Dans un édito paru le 4 Juillet, un journaliste du Tijd, Bart Haeck, a rappelé les risques d’une course effrennée au profit : “C’est un raisonnement dangereux. Il sert les intérêts du gouvernement à court terme, mais il peut endommager les intérêts de Belfius, et de tous ceux et celles qui sont financées par Belfius : des familles, des entreprises, des associations, des gouvernement locaux, des hôpitaux.”

Que les deux banques d’investissements vendent le rêve d’une mise en bourse ne doit pas nous étonner: la décision politique concernant la privatisation est bientôt sur l’agenda politique. Et si le gouvernement donne son feu vert, cela signifie des millions d’euros de primes pour ces deux banques d’affaires dont la rémunération est proportionnelle au prix de la vente.

En tant que contribuables et client.e.s direct.e.s ou indirect.e.s via l’utilisation des services publics, hôpitaux, CPAS, entreprises, etc… C’est un autre bilan qu’il nous faut faire. Placer Belfius dans une course aux profits à court terme n’est une bonne nouvelle ni pour la dette publique, ni pour nous. Bien au contraire : ce qu’il nous faut, c’est une banque stable, dont les marges soient suffisantes tout en permettant d’offrir de bonnes conditions de financement à ses clients, qu’ils soient particuliers, entreprises et collectivités.

Au lieu de faire de Belfius une n-ième banque cotée en bourse et soumise à la pression de marché, nous pouvons en faire une banque publique.
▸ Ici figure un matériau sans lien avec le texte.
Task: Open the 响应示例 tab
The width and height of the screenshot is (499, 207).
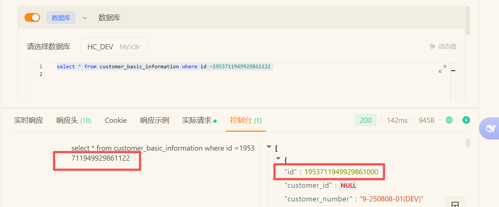Action: [x=154, y=120]
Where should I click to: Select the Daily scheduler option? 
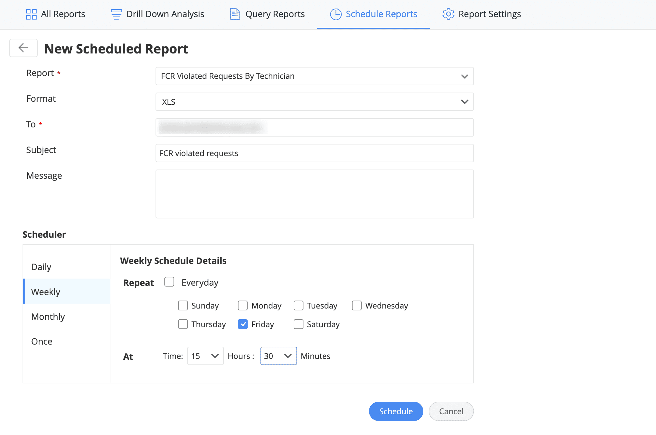[41, 267]
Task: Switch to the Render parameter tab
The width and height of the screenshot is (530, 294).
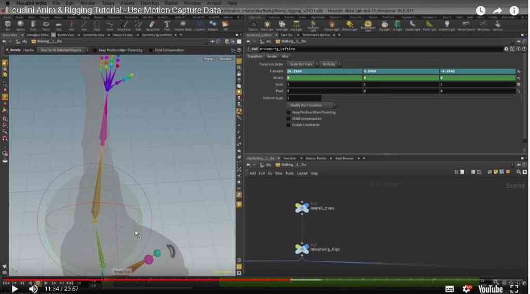Action: [272, 56]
En Belgique nous avons oublié les avantages que cela représente, mais dans d’autres pays – comme l’Allemagne, le Luxembourg, la Suisse … – il y a des banques publiques gérées de manière saine, dont les attentes de profit sont modérées et dont les objectifs sont orientés vers le service à l’économie locale et la société. C’est possible chez nous aussi, mais le gouvernement préfère la bourse et les profits à court terme. Et si les choses venaient de nouveau à s’envenimer dans la banque, les politiciens auteurs de sa privatisation seront déjà partis au moment où il faudra de nouveau payer collectivement la facture.

Les services publics semblent pourtant être de retour: une étude récente publiée par le Transnational Institute donne des centaines d’exemples de privatisations qui ont été défaites à cause de leur coût exorbitant et de la mauvaise qualité des services offerts. Belfius pourrait aussi surfer sur cette vague. Il faudra encore un an avant qu’une vente de Belfius ne soit conclue. Un an de temps pour se défaire du compte de fée que nous raconte le gouvernement. Un an de temps pour faire comprendre aux politiciens que nous ne pouvons plus nous permettre leurs politiques irresponsables.